GBP/USD The GBP/USD pair is showing the same pattern as described in the EUR/USD paragraph. The pair increased about 275 pips by Thursday and reversed at the 1.6225 level. At the end of the week there was price correction, and the pair is now moving around 1.6115. This week, keep an eye on the U.K. CPI data, which will be released on Tuesday. Contrarily from the EU, the U.K. does not face low inflation pressure and the release is expected to come out around 1.4%. On Wednesday, the U.K. labour data will be announced (Claimant Count Change and Unemployment rate) which should increase volatility of the pair. Later on Wednesday there may be concern about U.S. data – Retail sales and PPI. On Friday, listen to Janet Yellen's speech on the Inequality of Business Opportunity at the Boston Economic Conference.
GOLD The price of gold plunged down to $1,182/ounce last week, however, it has recovered to $1,230/ounce. The price was first pulled up by the psychical demand and a weaker dollar, which corrected its previous gains. However, at the end of last week the price increased on the back of a negative global outlook. The International Monetary Fund downgraded the global outlook for 2015, and stated that the pre-crisis pace of growth might not ever be reached again. Such a statement sent the stocks sharply down. The S&P 500 index fell below 1,900 – the lowest since April. U.K. stock index FTSE is also suffering, on its own 1-year low. The general negative mood will now keep the safe-haven demand up and, therefore, gold should maintain its recent quick gains. This week pay attention to the U.S. data and to speeches by FOMC members. On Thursdayday, Charles Plosser will speak about economic outlook.
EUR/USD Last week the EUR/USD pair was again under pressure. It continued its bearish movement downwards. By the end of the week it touched below the 1.2500 level. This means that within the last two weeks the pair erased about 400 pips! The pair is being driven down alongside the weakening Euro. The Euro has been declining on the back of negative news from European countries. Inflation does not seem not to be picking up despite cutting the interest rates in the beginning of September. Mario Draghi’s speech on Thursday was more dovish; however, the main movement on the pair came with the Non-farm payrolls data. The U.S. dollar strengthened as the unemployment rate in the U.S. fell to a 6-year low and, therefore, boosted the speculation over an earlier interest rates hike. This week pay attention to a new strong support level at 1.2500. This level might be broken with negative German Factory Orders data which is coming out on Monday. On Wednesday, pay attention to the FOMC Meeting Minutes and on Thursday, listen to Mario Draghi’s speech at the Brookings Institution in Washington DC.
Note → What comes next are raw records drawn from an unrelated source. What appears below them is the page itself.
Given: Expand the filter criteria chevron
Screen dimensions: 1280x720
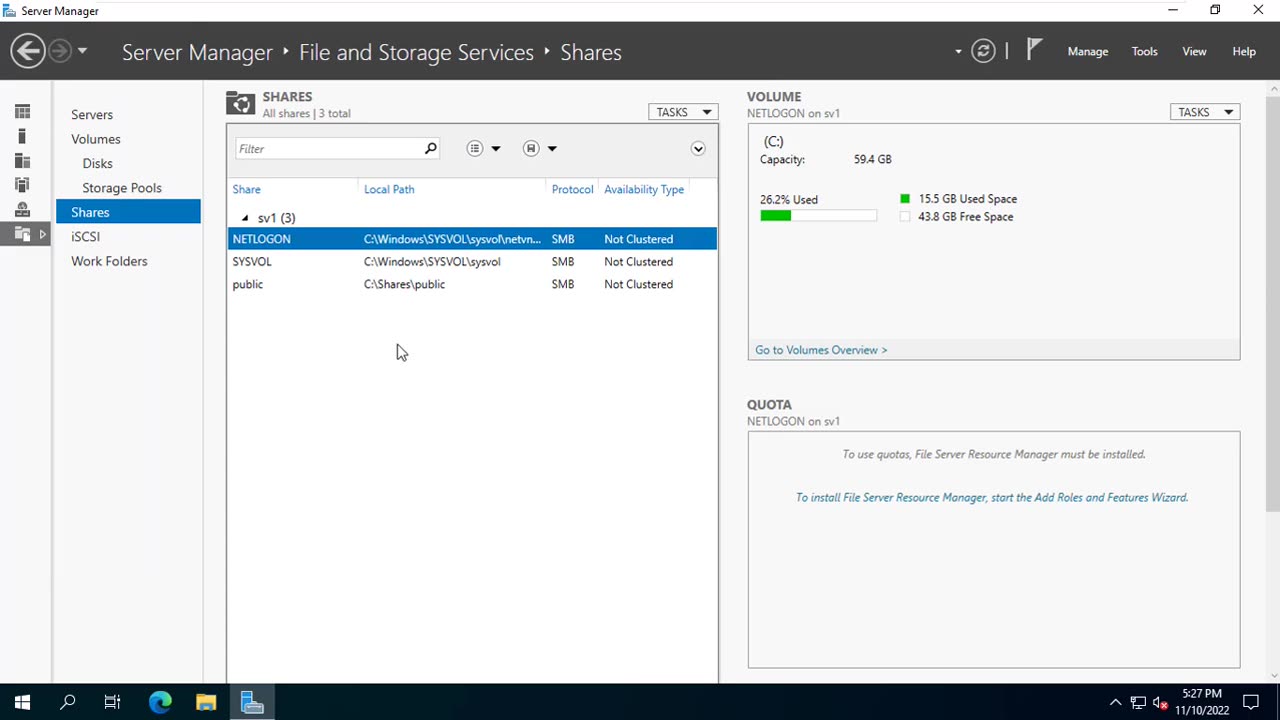Looking at the screenshot, I should (698, 149).
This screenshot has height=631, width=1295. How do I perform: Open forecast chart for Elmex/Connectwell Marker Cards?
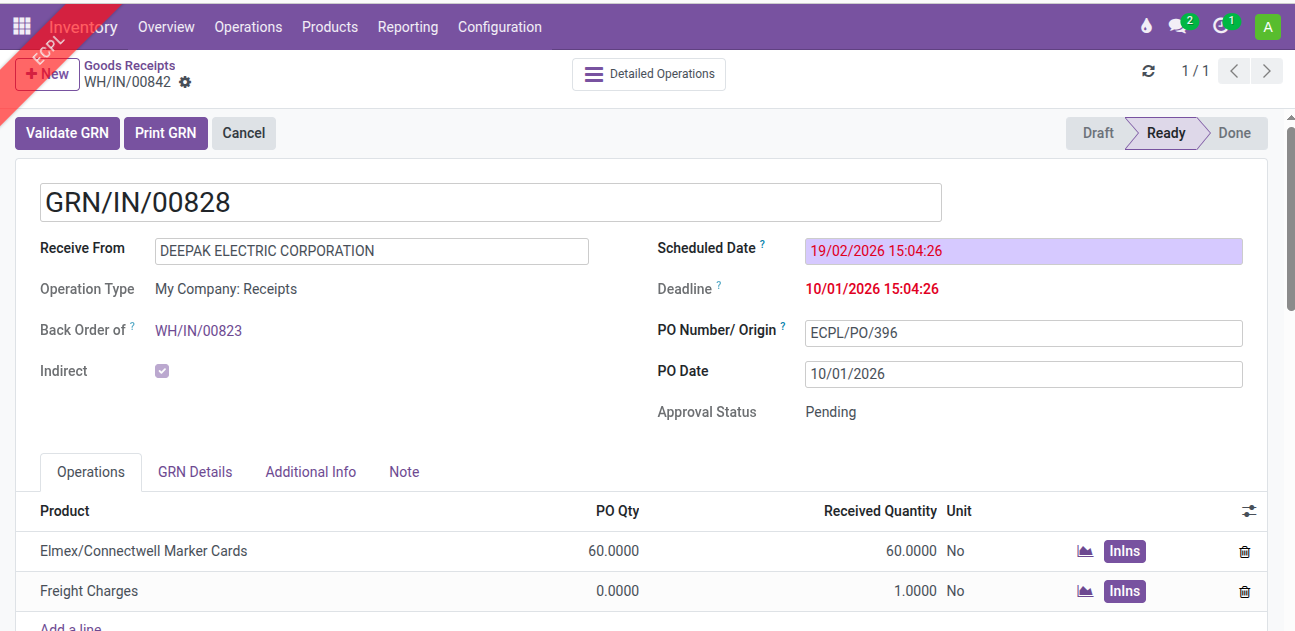1085,551
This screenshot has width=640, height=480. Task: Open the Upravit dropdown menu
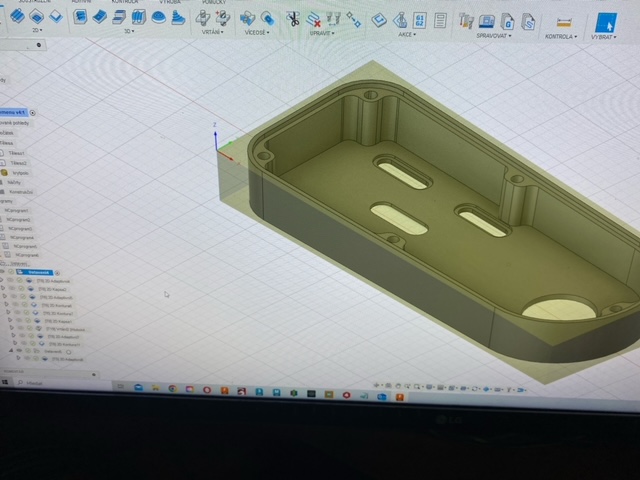321,33
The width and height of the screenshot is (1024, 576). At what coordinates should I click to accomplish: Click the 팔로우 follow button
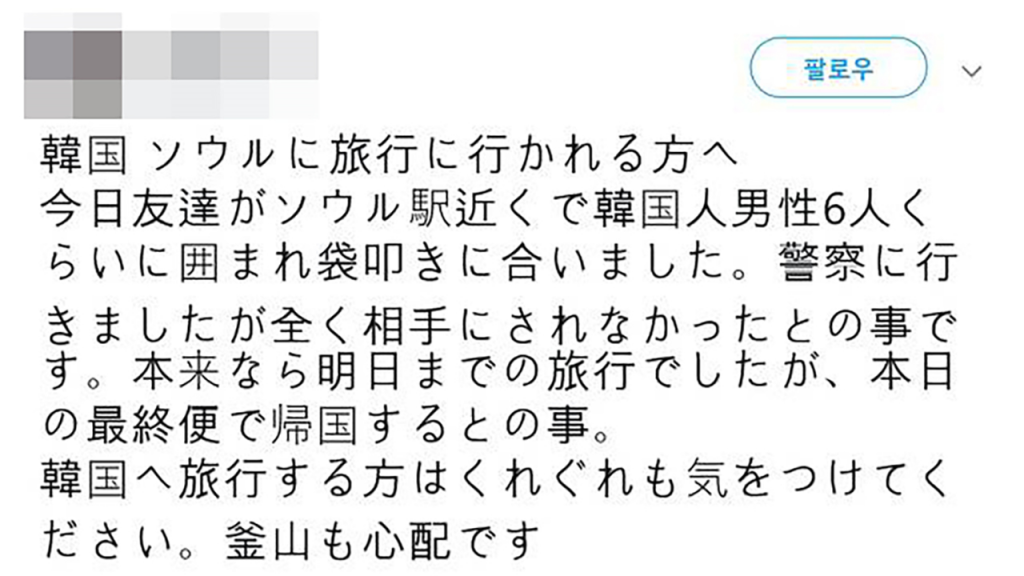click(x=838, y=68)
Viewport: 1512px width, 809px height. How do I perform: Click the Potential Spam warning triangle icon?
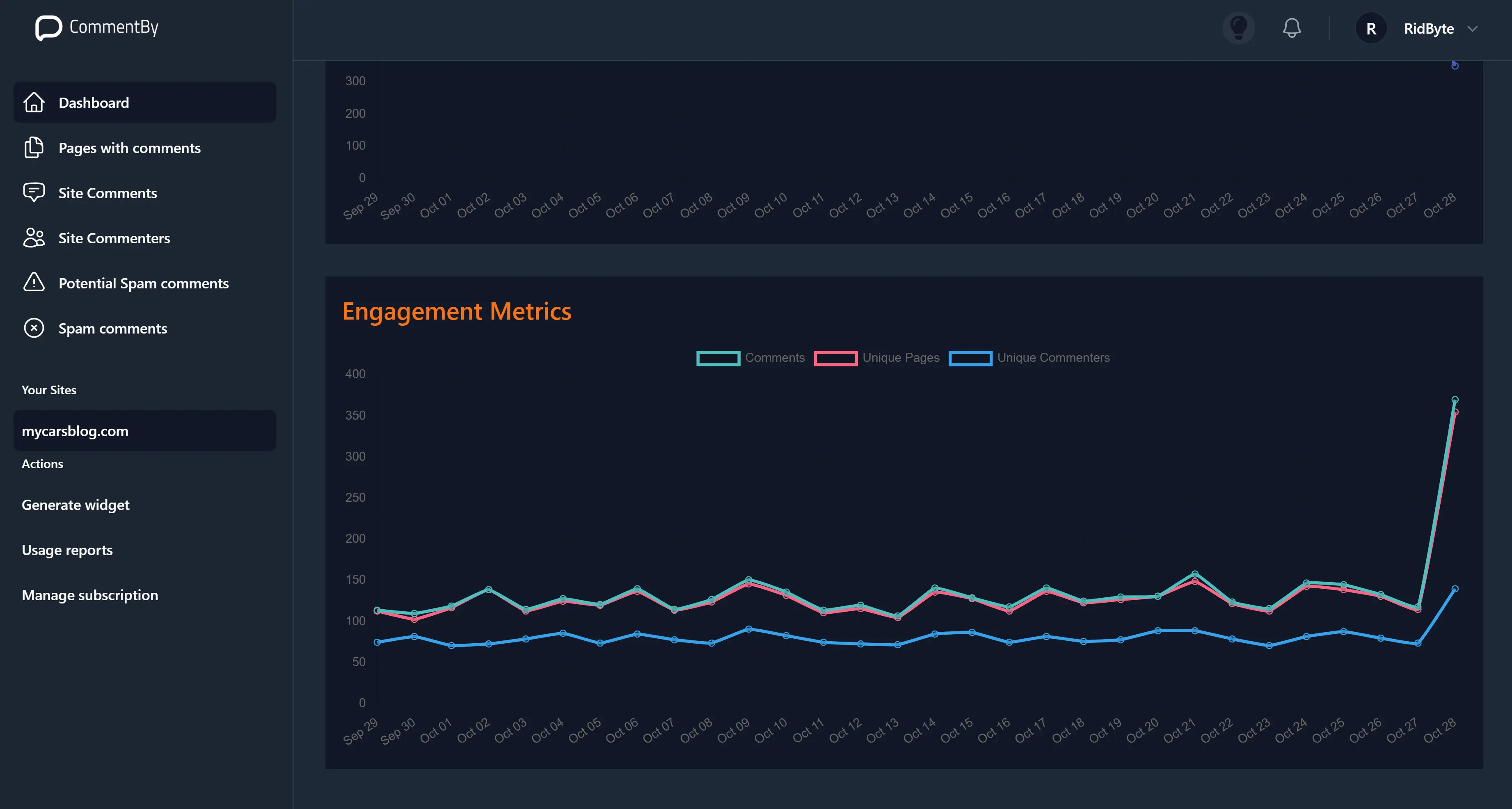(34, 283)
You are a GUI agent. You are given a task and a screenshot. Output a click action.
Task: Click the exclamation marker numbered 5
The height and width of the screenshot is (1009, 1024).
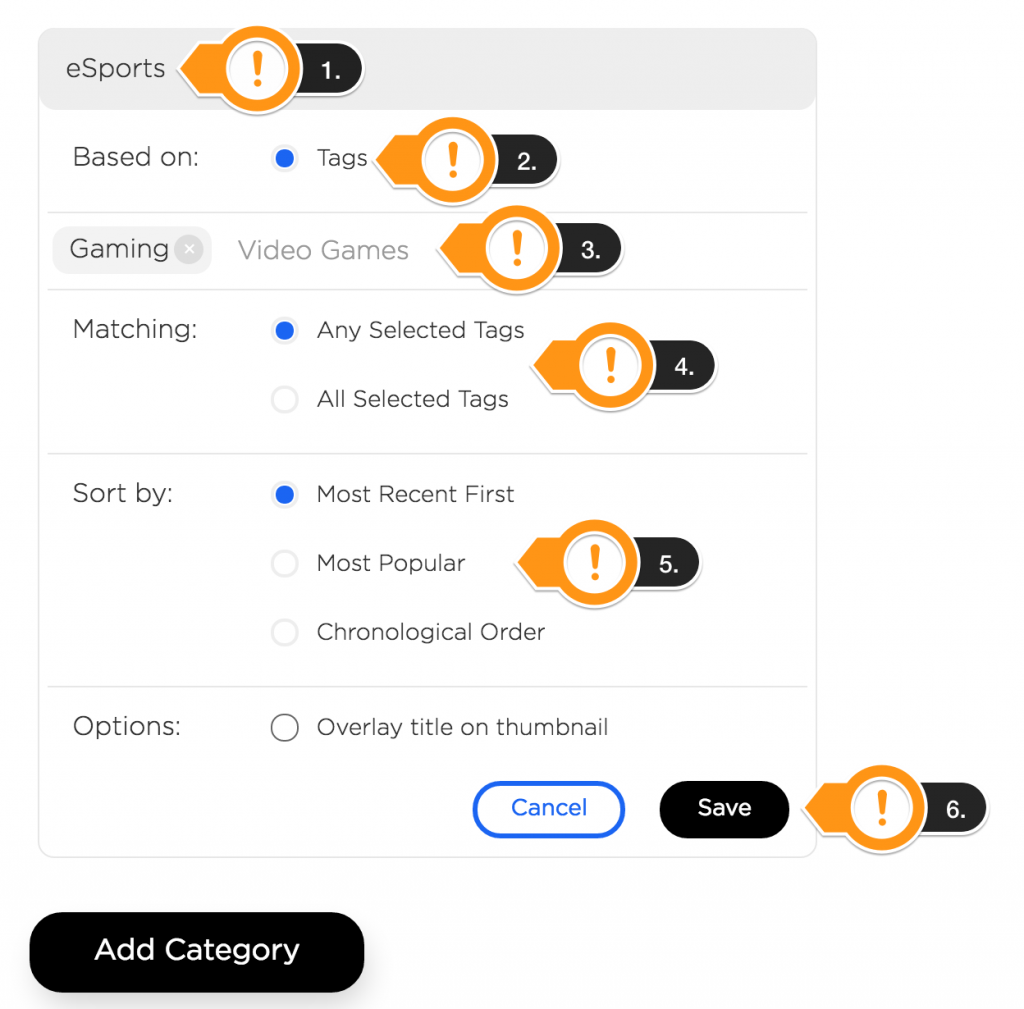594,563
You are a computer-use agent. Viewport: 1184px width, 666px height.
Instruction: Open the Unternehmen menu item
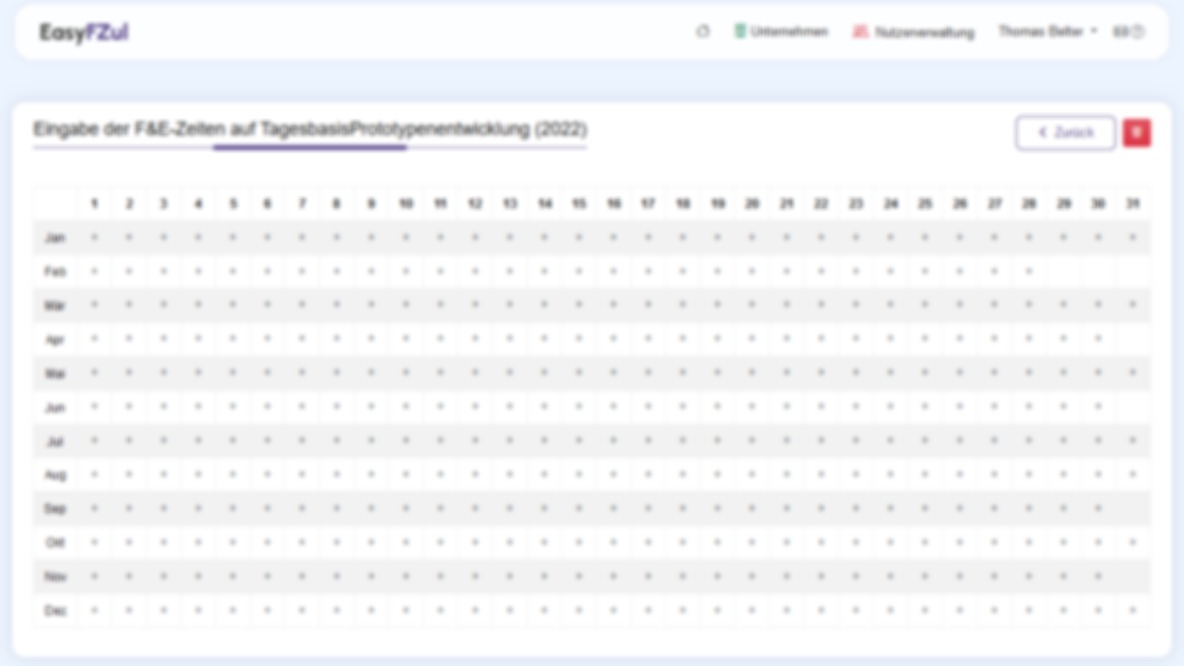(788, 32)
GBP/USD The GBP/USD pair dropped sharply during last week. The pair started at 1.6250 and fell to 1.5950, which means a decline of 300 pips within 5 trading days. The pair reacted mostly on the great U.S. labour data which pushed the pair below 1.6000. The pair is now the lowest its been since November 2013. The Bank of England policy maker Ben Broadbent stated that the economic recovery might not be strong enough to increase the interest rates. The previous speculation bet on an interest rates hike in February, however it is now more likely to happen in June. This week, pay attention to the U.K. Manufacturing Production on Tuesday, the FOMC Monetary Meeting Minutes on Wednesday, and the U.K. Official bank rate announcement on Thursday.
GOLD The price of gold plunged down on the back of strong Unemployment data from the U.S. and fell as low as $1,182/ounce. The price has been already been around $1,180/ounce twice since 2010. Once was in mid-June 2013, when the first information about scaling back the U.S. quantitative easing program appeared. The second time was in December 2013, when the Fed finally withdrew the first $10/billion a month from the monetary stimulus. This time, the price declined as investors see the interest rates hike more likely in mid-2015 as opposed to later in the year. The lower price may be very interesting for physical demand and there may be some bullish movement soon. Another big drop may come with the FOMC Meeting Minutes which are coming out on Wednesday.